In the course of this business the acquiring bank is responsible for all losses that the merchant introduces into the card associations’ networks which the merchant will not or cannot cover. This could arise, for example, where there is a disputed transaction due to non-delivery of goods or services, or due to fraud, or due to the bankruptcy of the merchant, in which cases the cardholder is entitled to chargeback such transactions.
Therefore, and despite certain contractual mitigants which may be in place, such as the right of the acquiring bank to delay any payment to the merchants and the right of set-off to the acquiring bank in respect of any liabilities owed by the merchant, the acquiring bank carries unsecured contingent financial liability for the value of all transactions processed by its merchants. The contingent liability is a result of the acquiring bank’s potential obligation to the issuing bank, should the issuing bank raise, for instance, a chargeback claim on the acquiring bank within the card association rules.
Card schemes have liability rules in place their members must comply with, in particular in the case of fraud, unauthorised transaction, or payment execution issues. These rules regulate liability and refund mechanisms often known as charge-back between the payer’s and the payee’s payment service provider.
Whether the risk of contingent liability to which an acquiring bank is exposed to in the course of the merchant acquirer business qualifies as an off-balance sheet item according to Annex 1 of Regulation EU) No 575/2013 (CRR) depends on how the relationship between the parties involved is structured. At least two cases can be distinguished:
(i) the acquiring bank is subject to charge back rules set up between acquiring and issuing banks and as such is responsible for meeting chargeback claims raised against the merchant by the card holder through the issuing bank including in case of the merchant bankruptcy, if the terms of the contract provide so.
(ii) the acquiring bank is only responsible for the execution and settlement of a payment transaction, i.e. that the payment itself is executed correctly and is not fraudulent. The responsibility of the acquiring bank does not extend to the execution and delivery of the goods and services themselves. If a payer was to ask for his/her money back due to him/her not being satisfied or the goods not having been delivered for instance, any such claims and any related open balances would have to be settled directly between the merchant, the issuing bank and the card holder.

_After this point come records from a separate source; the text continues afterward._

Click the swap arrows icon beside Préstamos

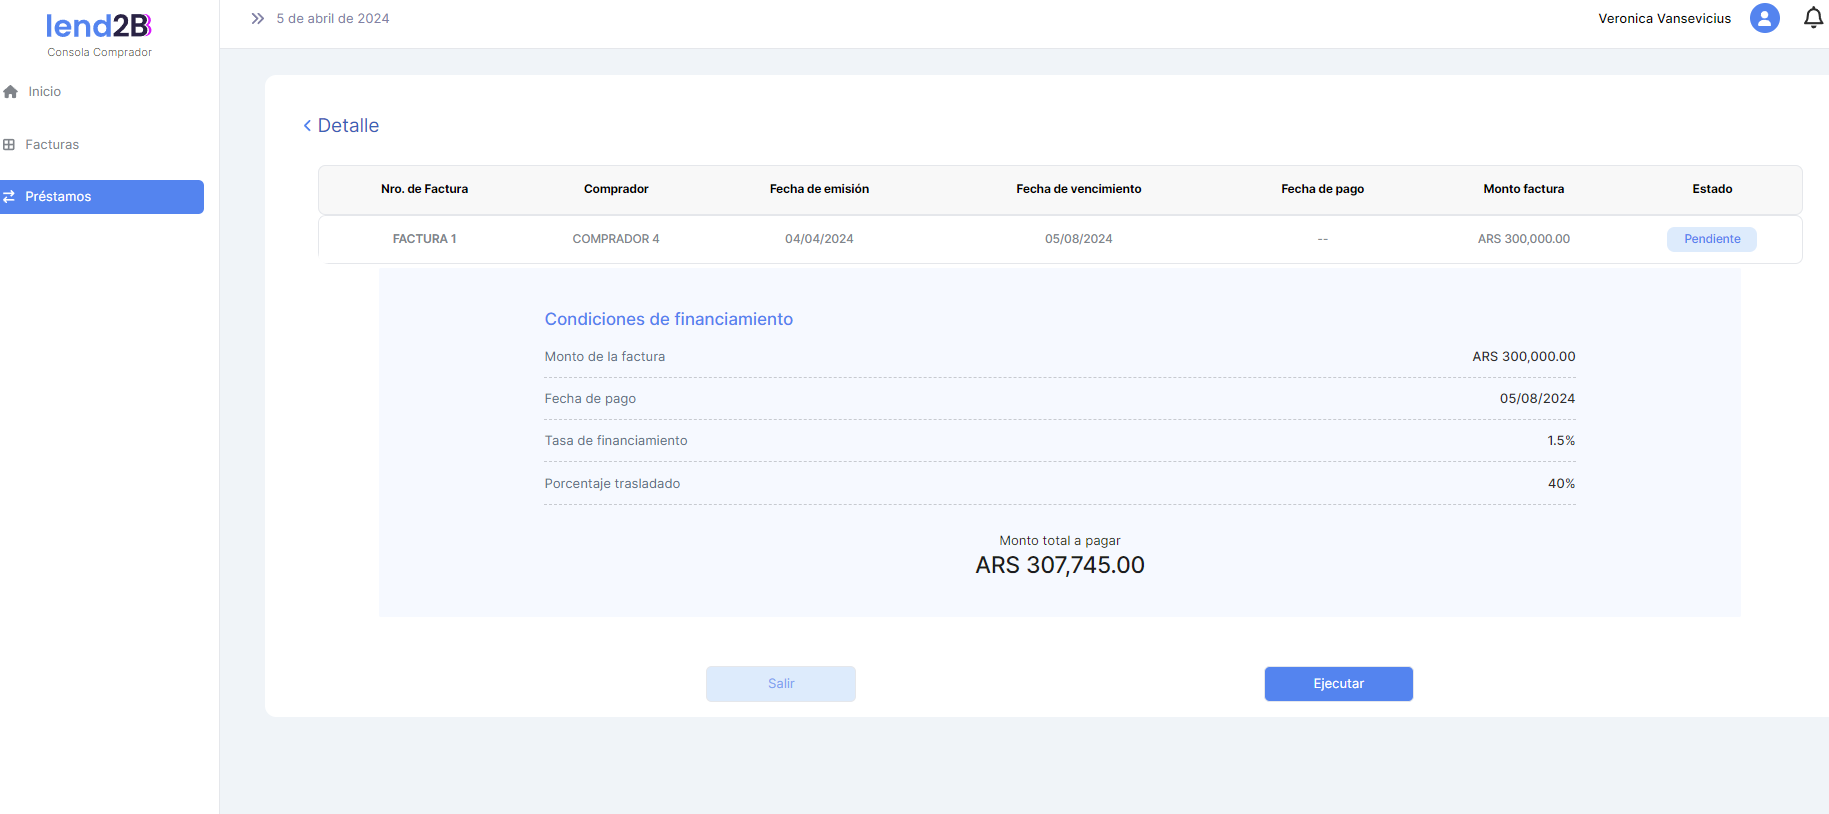click(9, 197)
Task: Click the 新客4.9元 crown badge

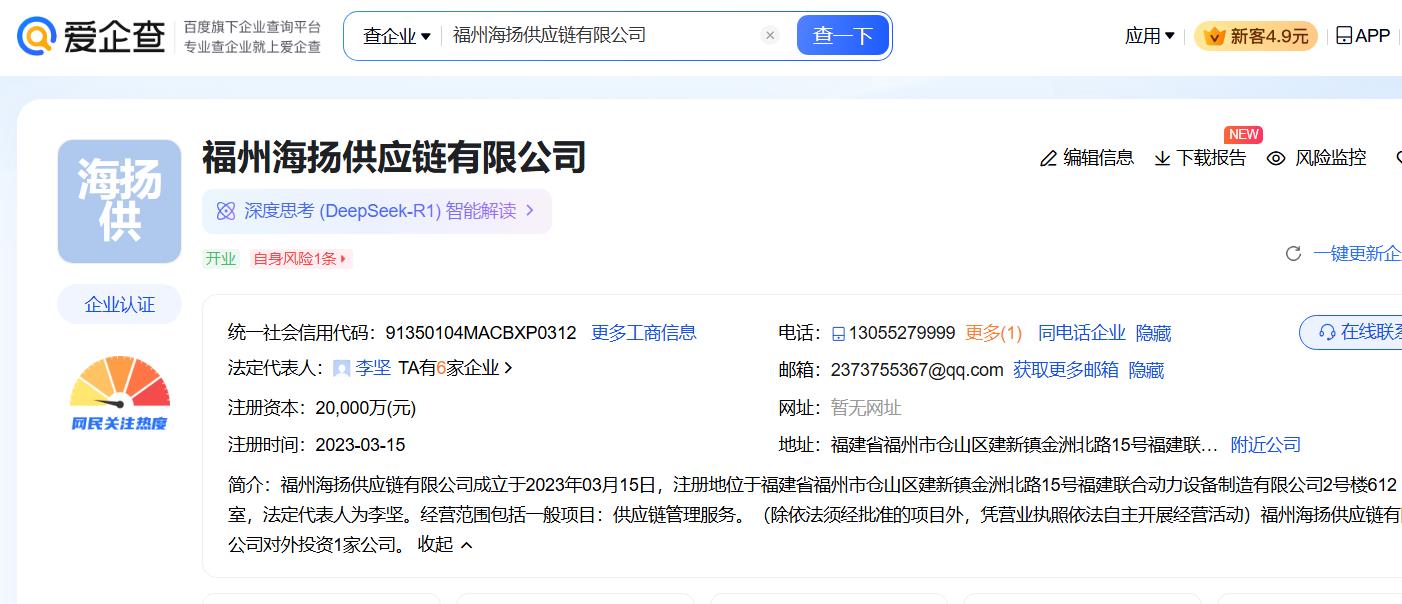Action: pos(1215,37)
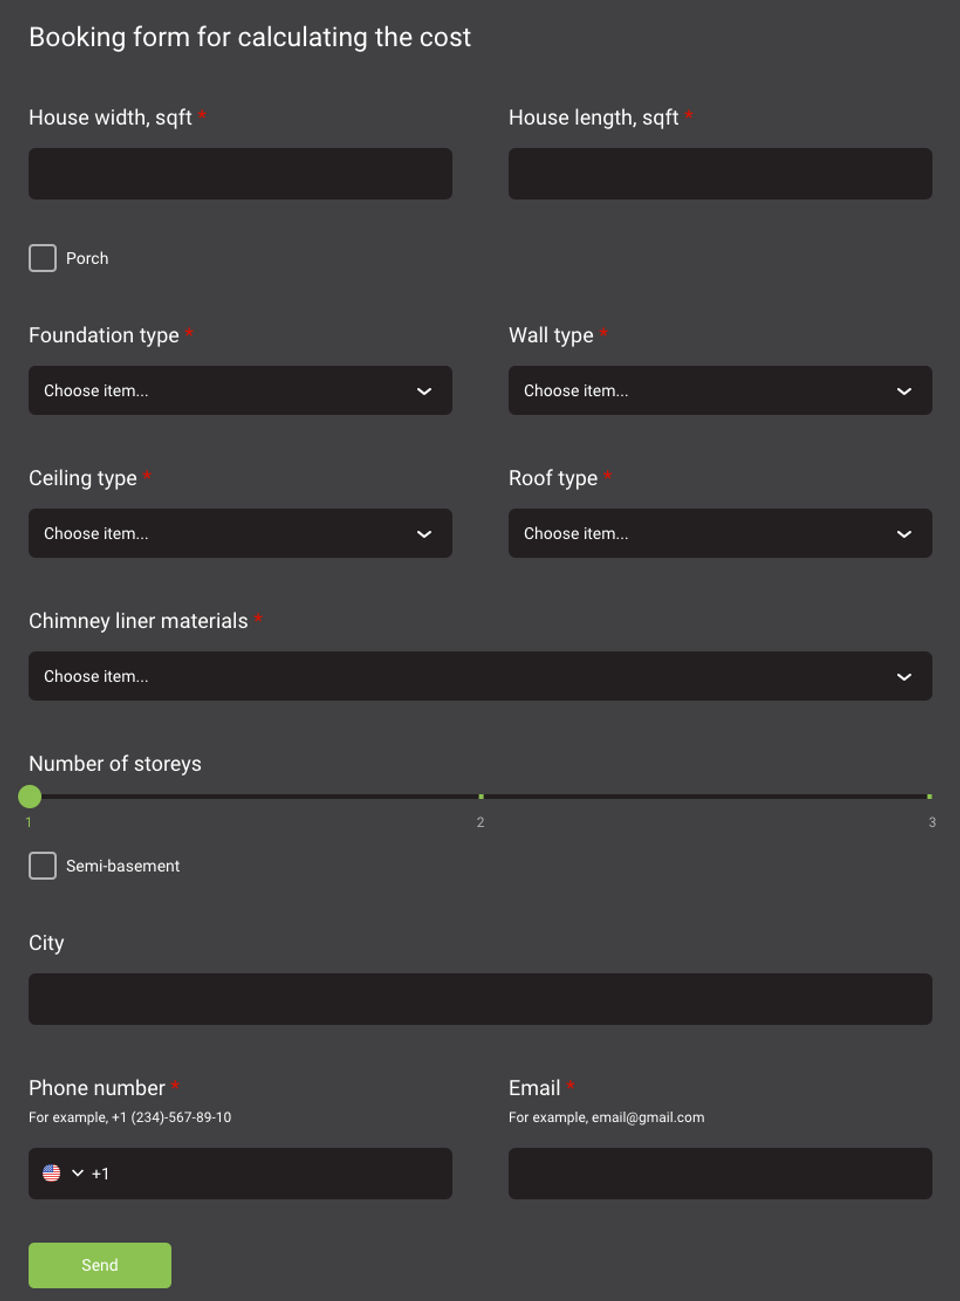Open the Foundation type dropdown

pos(240,391)
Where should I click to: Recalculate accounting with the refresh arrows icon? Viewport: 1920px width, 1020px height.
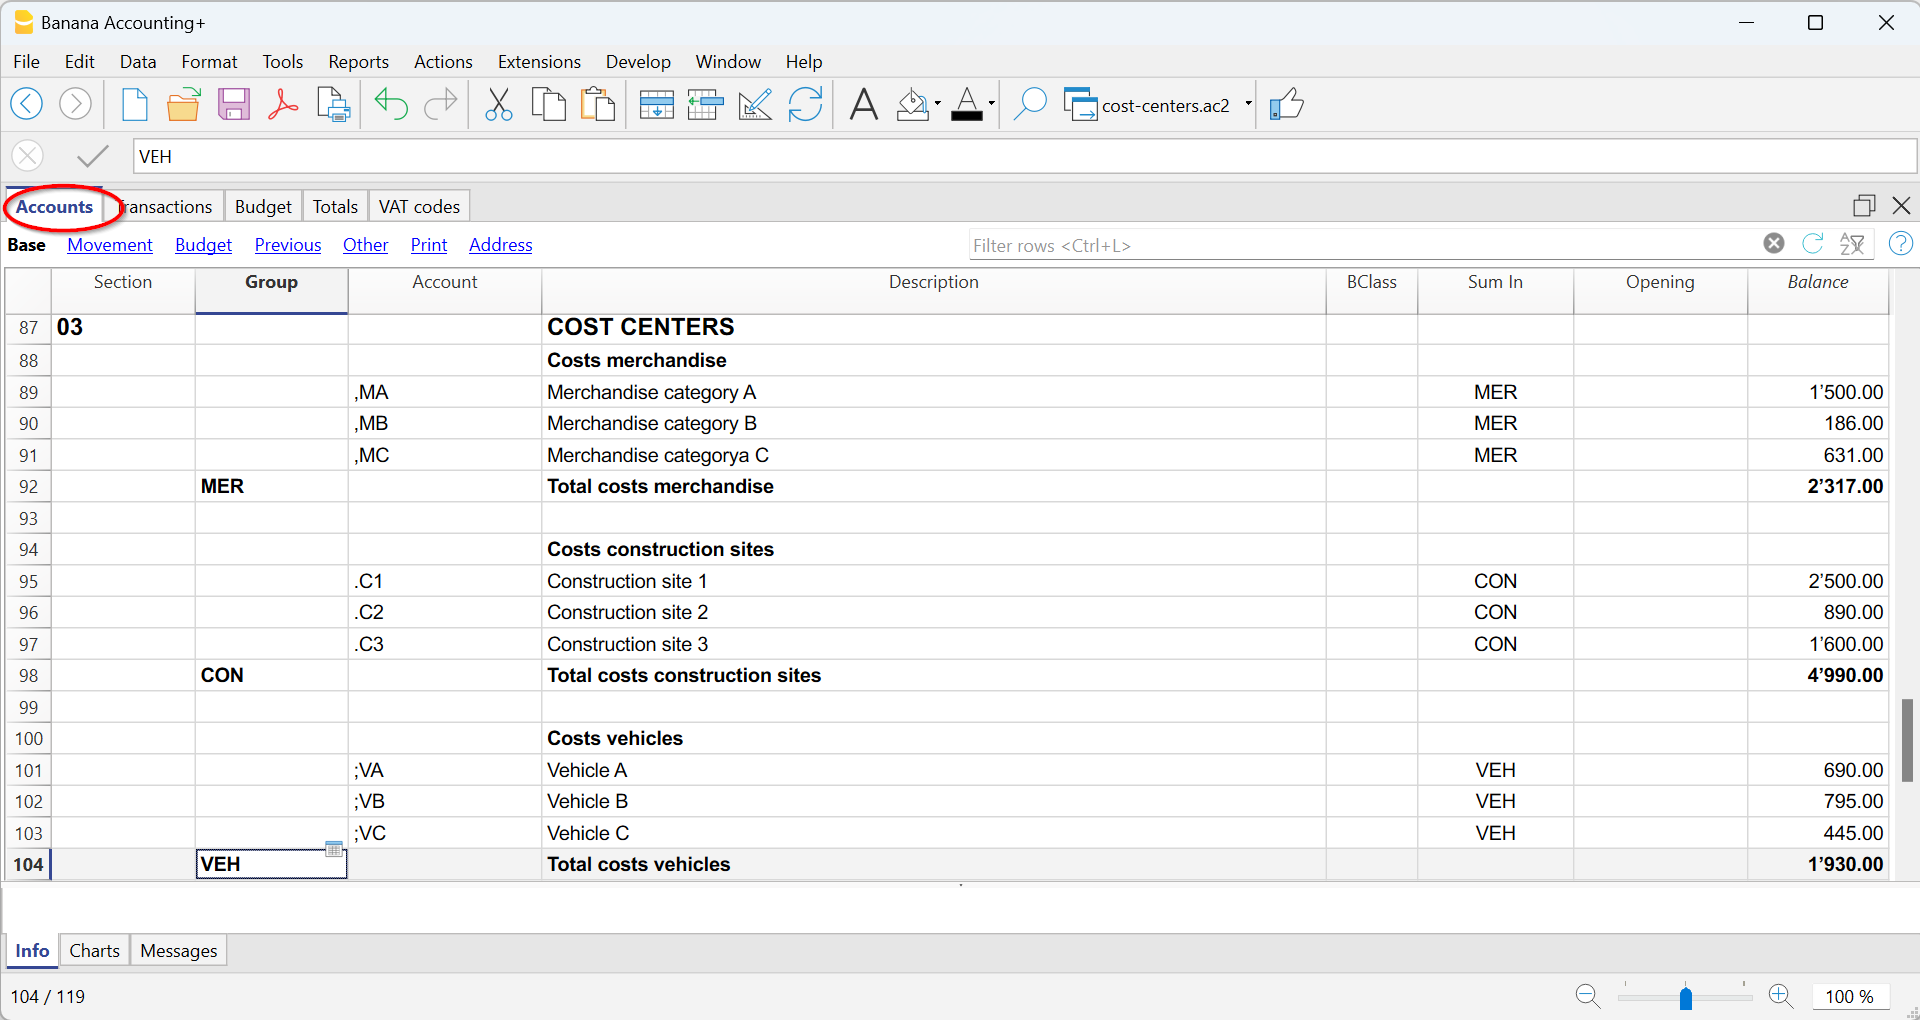pos(805,104)
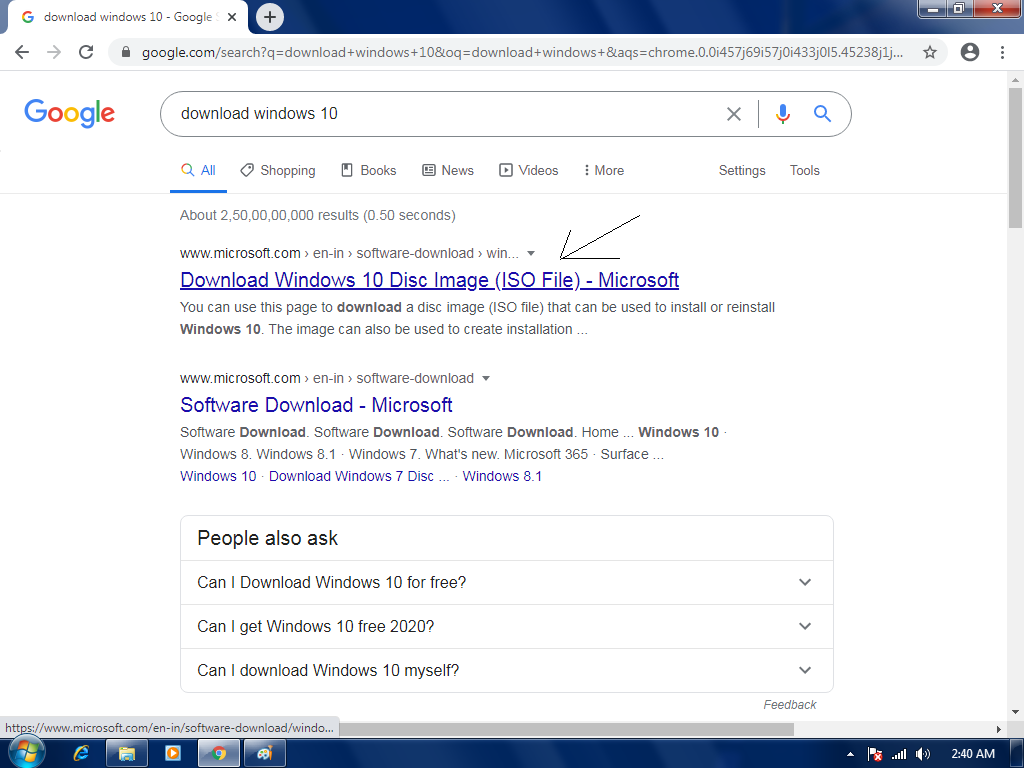Click the back navigation arrow
This screenshot has height=768, width=1024.
tap(22, 52)
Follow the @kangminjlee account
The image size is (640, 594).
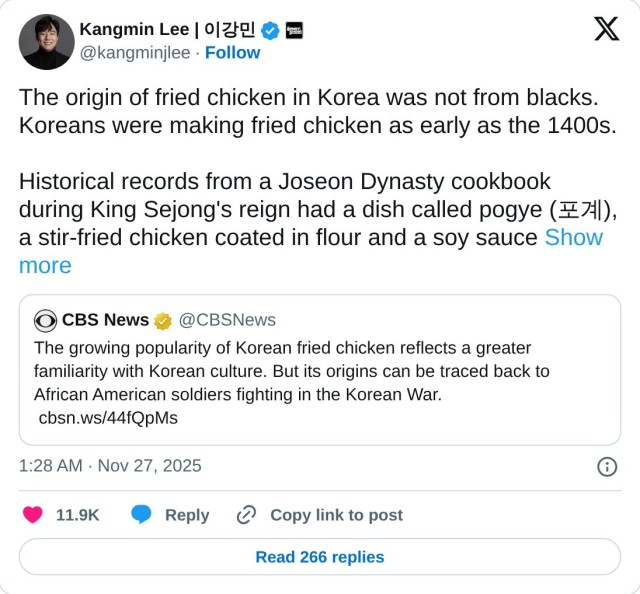click(232, 53)
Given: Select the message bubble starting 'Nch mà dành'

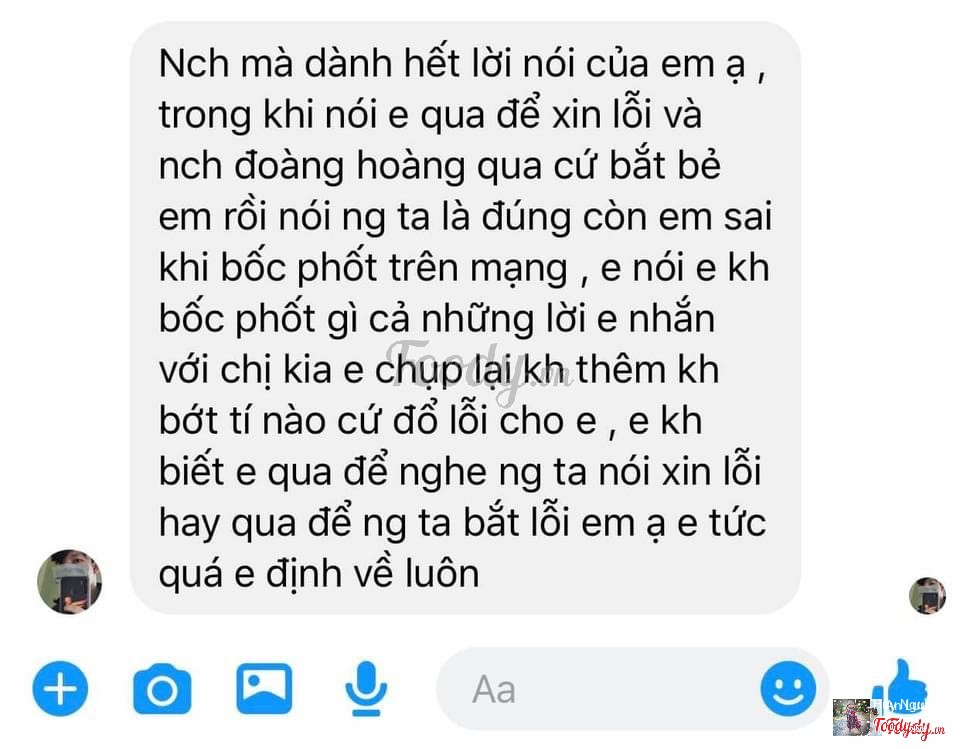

In case (i), the acquiring bank is exposed to a contingent liability that classifies as an off-balance sheet item within the meaning of Annex 1 of the CRR. This off-balance sheet item exists as long as the card holder or the issuing bank has the right to raise a chargeback claim against the merchant.
Consistent with the approach applied in Q&A 2198, depending on the specific nature of the commitment made by the acquiring bank, and also having regard to any relevant card scheme rule/s and/or merchant agreement/s, since the contingent liability as described may not correspond directly to any of the items explicitly described in Annex 1, this should either be treated according to Annex 1, item 1(k), or item 2(b)(iv), or item 3(b)(ii), or item 4(c), i.e. ‘Other items carrying [full, medium, medium/low, low risk, as appropriate] and', where applicable, 'as communicated to EBA'.
However, with specific regard to cases where the contingent liability covers merchant bankruptcy such that in the case of a chargeback where the merchant defaults on its obligations to refund the issuing bank and the acquiring bank has explicitly committed to fully cover this loss, this would necessarily be a full risk item.
Where the relation between the parties involved is instead structured as described in (ii) above, the acquiring bank is not exposed to the credit risk of the merchant, as it is only responsible for the settlement of the card transactions. Therefore, in this case there is no off-balance sheet item according to Annex 1 of the CRR.
Update 26.03.2021: This Q&A has been reviewed in the light of the changes introduced to Regulation (EU) No 575/2013 (CRR) and continues to be relevant.